**Data to use**
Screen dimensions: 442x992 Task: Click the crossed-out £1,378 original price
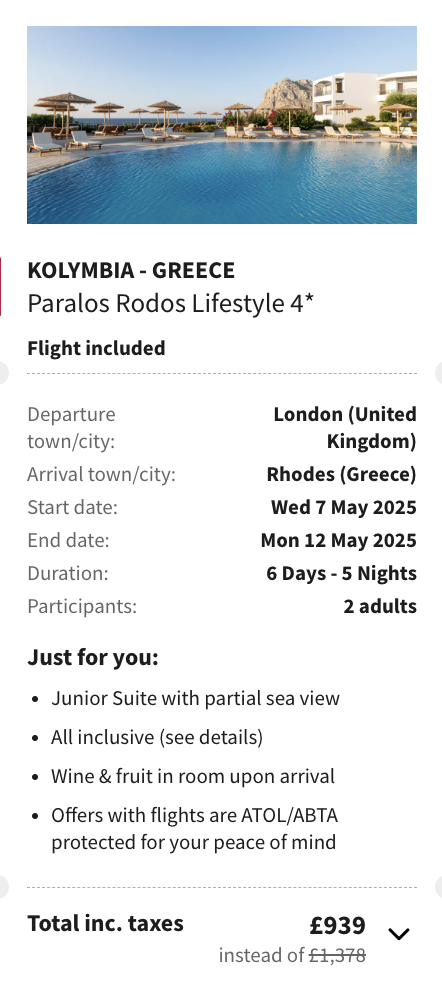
---
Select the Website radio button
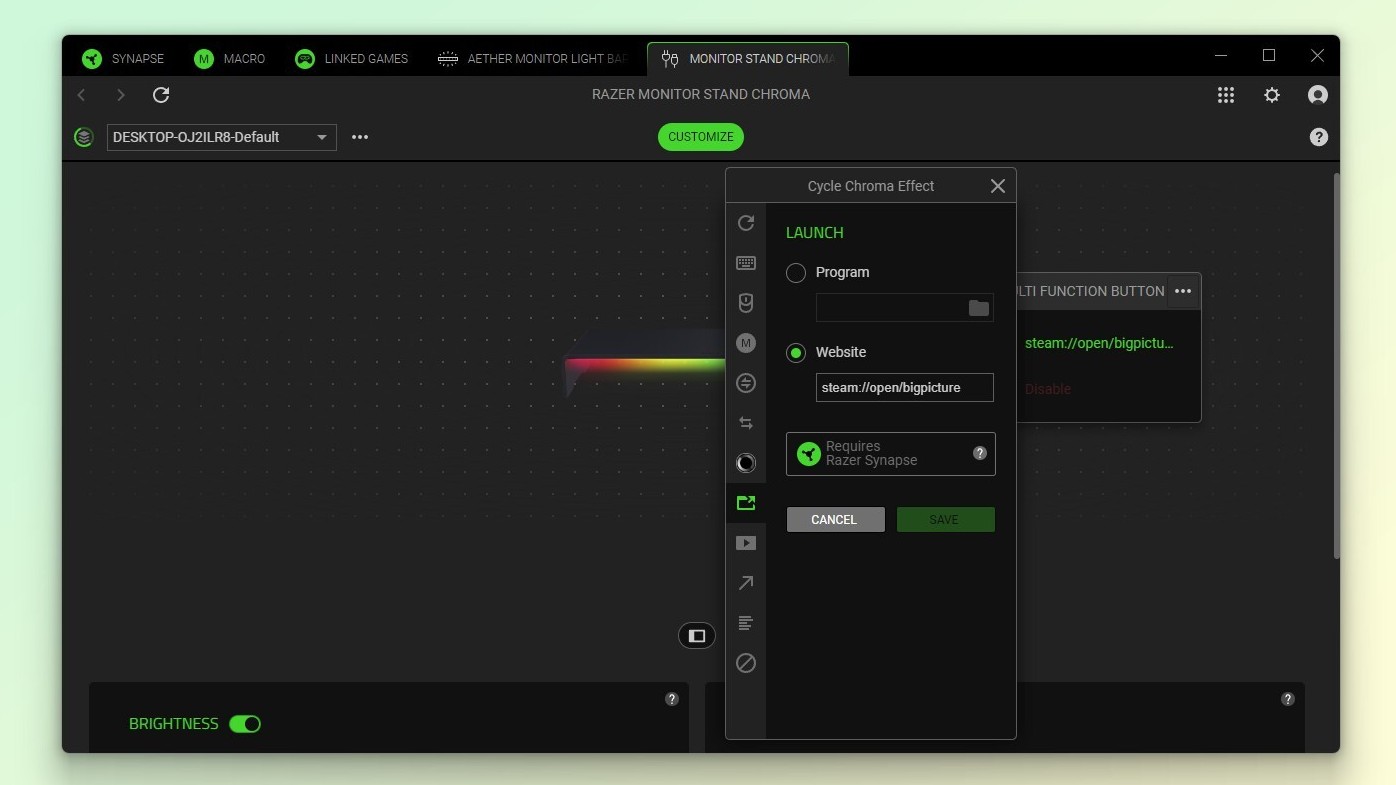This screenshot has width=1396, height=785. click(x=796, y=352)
* * *
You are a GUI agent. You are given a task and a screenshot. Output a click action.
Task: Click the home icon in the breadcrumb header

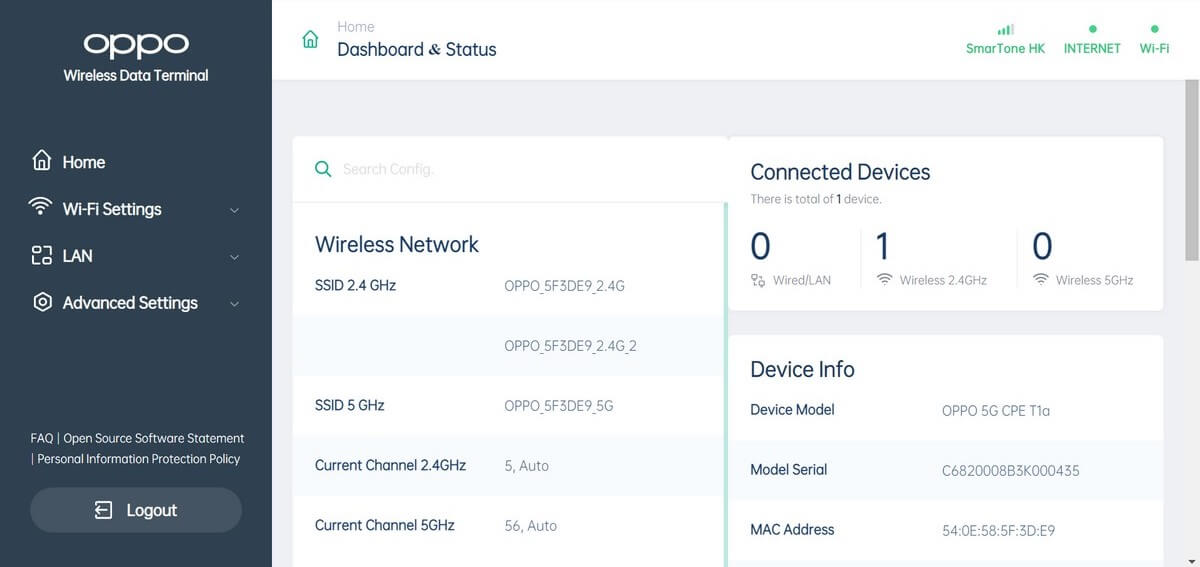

**Task to carry out**
The required output is every line above from the one with "You are a GUI" down to the one with "Task: Click the home", restated word for word, ends included.

**Problem solution**
You are a GUI agent. You are given a task and a screenshot. Output a click action.
Task: Click the home icon in the breadcrumb header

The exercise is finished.